Come potranno le imprese veronesi competere nei prossimi decenni e attirare i migliori talenti locali? È questa la domanda a cui ha cercato di rispondere lo studio condotto da Francesca Grego, consulente di KIXA Srl, presentato durante il Festival del Futuro di Verona nel novembre scorso. Lo studio, intitolato “Le aspirazioni lavorative dei giovani veronesi al 2045: tendenze e prospettive”, è stato sviluppato nell’ambito del Master in Previsione Sociale presso l’Università di Trento, utilizzando metodologie avanzate di Strategic Foresight, tra cui analisi dei megatrend, interviste strategiche e visioning.

La ricerca ha evidenziato le principali sfide che le imprese venete dovranno affrontare per garantire un futuro competitivo e attrattivo, tra cui il calo demografico, l’innovazione tecnologica e il rischio di fuga di cervelli. Secondo il rapporto della Fondazione Nord Est, entro il 2040 la forza lavoro del Nord Italia potrebbe ridursi del 20%, con una perdita stimata di 3,2 milioni di lavoratori.

Strategie

Per contrastare queste tendenze e continuare ad attrarre giovani, Francesca Grego ha delineato alcune strategie chiave:

  1. Promuovere benessere e valori condivisi – I giovani cercano aziende che rispecchino i loro valori personali e che garantiscano un buon equilibrio tra vita lavorativa e privata. Modelli come la settimana corta e lo smart working saranno fondamentali per attrarre nuovi talenti.
  2. Investire in innovazione organizzativa – Le imprese del futuro dovranno adottare modelli flessibili, puntando sulla crescita personale dei dipendenti e incentivando una cultura aziendale orientata al feedback continuo e al raggiungimento degli obiettivi.
  3. Incrementare la formazione continua – L’aggiornamento costante delle competenze sarà essenziale per affrontare l’evoluzione tecnologica e le nuove sfide globali. Le aziende devono diventare luoghi di crescita e realizzazione professionale.
  4. Ripensare gli spazi lavorativi – Creare ambienti moderni e collaborativi, progettati per stimolare la creatività e il lavoro di squadra, sarà un elemento distintivo per attrarre giovani talenti.

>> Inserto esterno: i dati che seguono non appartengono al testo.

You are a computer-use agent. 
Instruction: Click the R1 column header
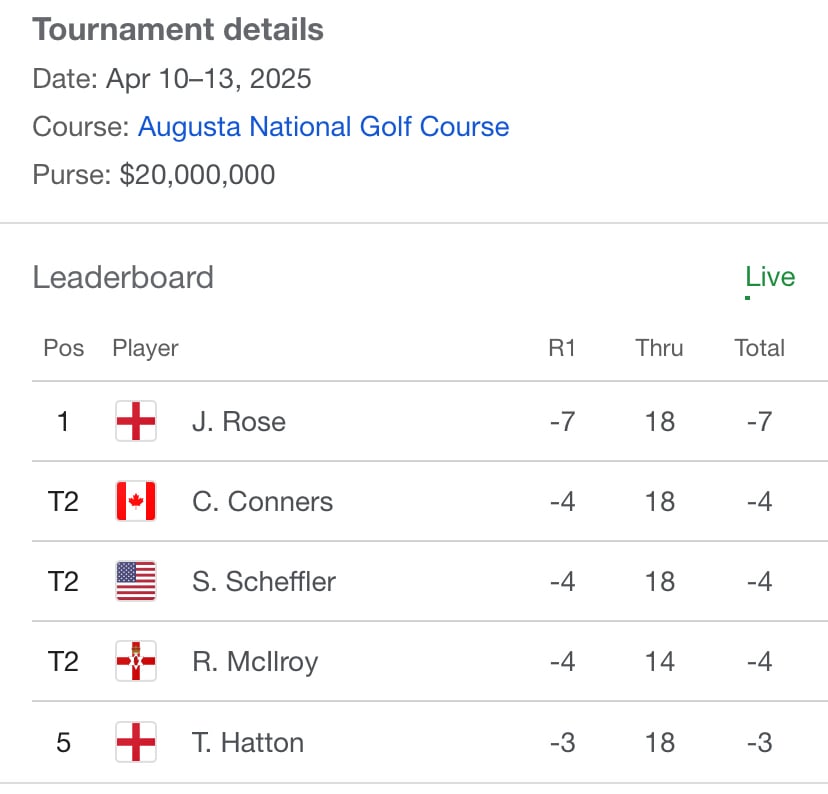[562, 348]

Il ruolo delle PMI nel cambiamento

Un dato significativo emerso dalla ricerca riguarda la struttura produttiva veneta: ben il 76% delle aziende appartiene alla categoria delle microimprese. Questa caratteristica può rappresentare un limite in termini di capacità attrattiva, soprattutto per i giovani più qualificati, abituati a contesti aziendali dinamici e innovativi. Il passaggio generazionale, che nei prossimi dieci anni interesserà oltre un milione di imprese italiane, rappresenta un’altra sfida fondamentale.

Secondo Grego, le imprese che riusciranno a investire nell’innovazione dei propri modelli di business e a creare ambienti di lavoro stimolanti avranno maggiori possibilità di crescere e competere a livello nazionale e internazionale.